MUI Apresiasi Gelar Pahlawan Nasional untuk Soeharto dan Abdurrahman Wahid sebagai Simbol Rekonsiliasi Sejarah

Oleh Shila Glorya
SHARE   :

MUI Apresiasi Gelar Pahlawan Nasional untuk Soeharto dan Abdurrahman Wahid sebagai Simbol Rekonsiliasi Sejarah
Foto: Wakil Ketua Dewan Pertimbangan MUI Zainut Tauhid Sa'adi (sumber: MUI)

Pantau - Majelis Ulama Indonesia (MUI) mengapresiasi langkah pemerintah yang menganugerahkan Gelar Pahlawan Nasional kepada Presiden ke-2 Republik Indonesia Soeharto dan Presiden ke-4 Abdurrahman Wahid bertepatan dengan peringatan Hari Pahlawan pada 10 November 2025.

Bentuk Kedewasaan Bangsa dalam Menghargai Pemimpin

Wakil Ketua Dewan Pertimbangan MUI Zainut Tauhid Sa’adi menyebut penganugerahan ini sebagai langkah strategis dan elegan dalam rangka rekonsiliasi sejarah bangsa.

Ia menilai keputusan tersebut menunjukkan kedewasaan bangsa dalam menghargai jasa para pemimpin nasional di masa lalu.

"Keputusan ini adalah penegasan bahwa setiap pemimpin memiliki peran dan jasa besar dalam rangkaian sejarah Indonesia. Kita harus mampu mengambil ibrah dari kepemimpinan mereka untuk masa kini dan masa depan," ungkapnya.

Menurut MUI, momentum ini menjadi kesempatan penting untuk memperkuat persatuan nasional dan menumbuhkan semangat kebangsaan di tengah perbedaan pandangan sejarah.

Zainut mengajak masyarakat untuk mengambil tiga pesan moral dari penganugerahan tersebut, yakni bersikap objektif dan adil dalam menilai sejarah, meneladani semangat perjuangan kedua tokoh, serta mengamalkan nilai-nilai persatuan dan toleransi.
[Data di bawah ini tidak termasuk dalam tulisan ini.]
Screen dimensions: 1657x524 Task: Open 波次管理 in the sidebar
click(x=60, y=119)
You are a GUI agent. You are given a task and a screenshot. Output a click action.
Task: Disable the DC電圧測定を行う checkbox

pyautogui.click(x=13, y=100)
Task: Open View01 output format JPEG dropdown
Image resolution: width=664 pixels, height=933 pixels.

Dua Tokoh, Satu Tujuan: Kebaikan Bangsa

Soeharto dinilai memiliki semangat perjuangan dan dedikasi terhadap kedaulatan negara, termasuk perannya dalam menjaga stabilitas nasional serta meningkatkan kesejahteraan masyarakat melalui pembangunan berkelanjutan.

Sementara itu, Abdurrahman Wahid atau Gus Dur dikenang sebagai sosok yang menjunjung tinggi nilai kemanusiaan, inklusivitas, dan toleransi, serta mengajarkan bahwa kebaikan tidak mengenal batas agama maupun suku.

"Penganugerahan gelar kepada dua tokoh dengan latar belakang dan corak kepemimpinan yang berbeda, yakni militer-pembangunan dan ulama-demokrasi, merupakan bukti nyata bahwa bangsa ini mampu bersatu dalam kebhinekaan," ia mengungkapkan.

MUI juga menekankan pentingnya menjadikan prinsip tasamuh (toleransi), tafahum (saling memahami), dan ta’awun (saling menolong) sebagai landasan dalam kehidupan berbangsa dan bernegara.

"MUI mengajak seluruh elemen bangsa untuk menjunjung tinggi kebesaran jiwa kedua pahlawan ini, mengakhiri segala bentuk polarisasi yang tidak produktif, dan bersatu padu membangun Indonesia yang adil, makmur, dan beradab," tutupnya.